Passage shown:
* * * * *

As unusual as it might seem, it is also possible for a specific use case to be left un accounted for in the 5D3 test suite, and the qualification prior to release to production might have been hasty, we don't really know. Its new territory for Canon to have built the worlds most advanced AF system and maybe this is really just a booboo. 

I do acknowlege however that it would be highly unusual for Canon to acknowledge the issue directly, perfering instead to decide from their armchairs that all is well and fix this in the 5D4


----------



## dlleno (Feb 5, 2013)

very encouraging update on this issue; Canon has acknowledged the problem and planning a firmware fix!

http://forums.usa.canon.com/t5/EOS/5D3-AF-assist-beam-slower-focus/m-p/13547/highlight/false#M1486


----------



## Louis (Feb 5, 2013)

So chuffed after all this time  well done all


----------



## dlleno (Feb 5, 2013)

yea that was quite a coincidence -- after seeing a rather direct and precisely worded discription of how disapointing the Canon engagement was, all of a sudden a new rep comes in with the good news. very encouraging indeed!


----------



## Marsu42 (Feb 5, 2013)

* * * * *

Source material:
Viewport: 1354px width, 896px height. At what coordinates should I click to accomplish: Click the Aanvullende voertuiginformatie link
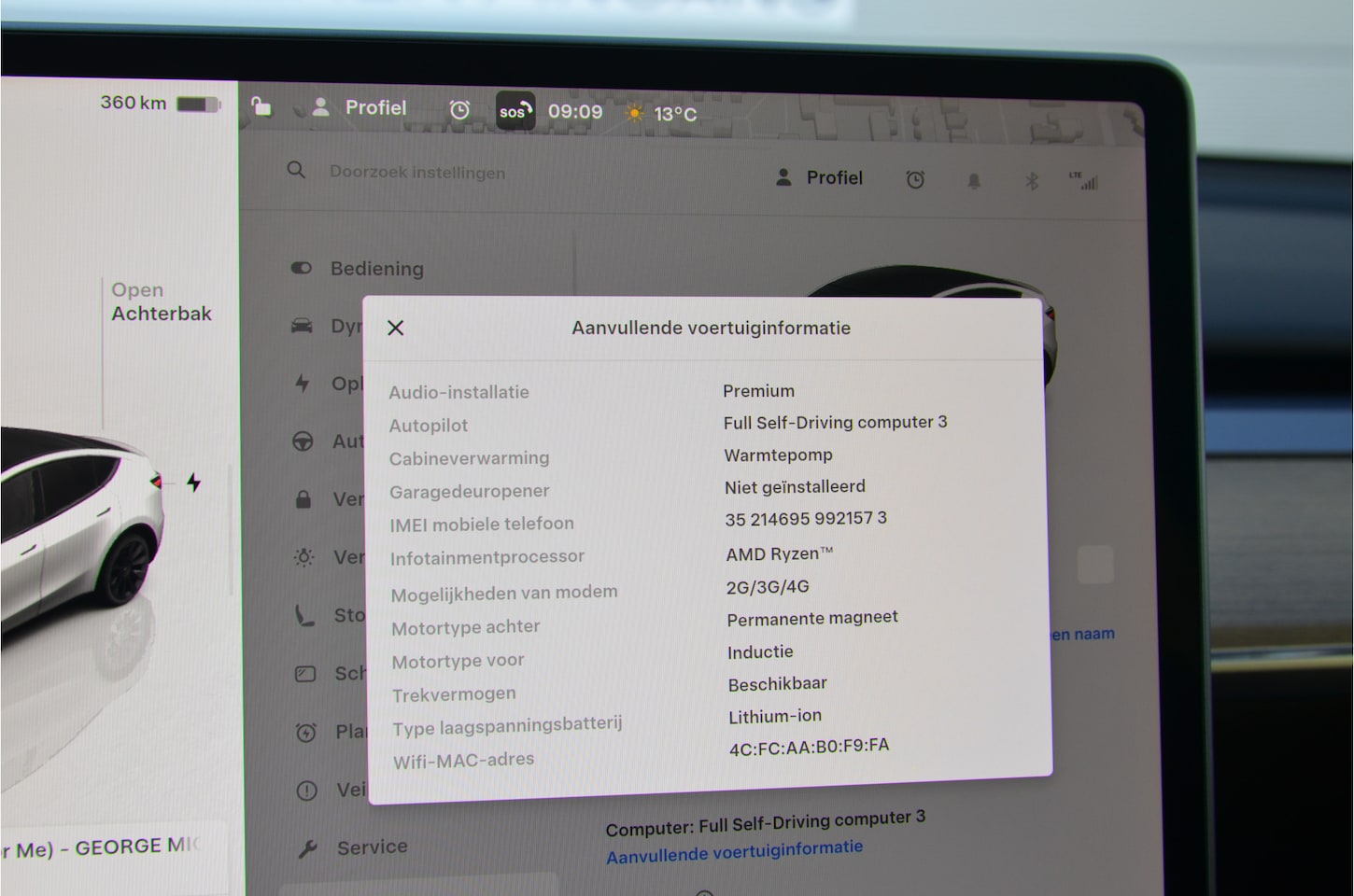[734, 851]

* * * * *

What is expected: In the forum thread about the 5D3 focus issue, what is Canon planning to release? These lines come from a different source than the forum thread.

Response: A firmware fix.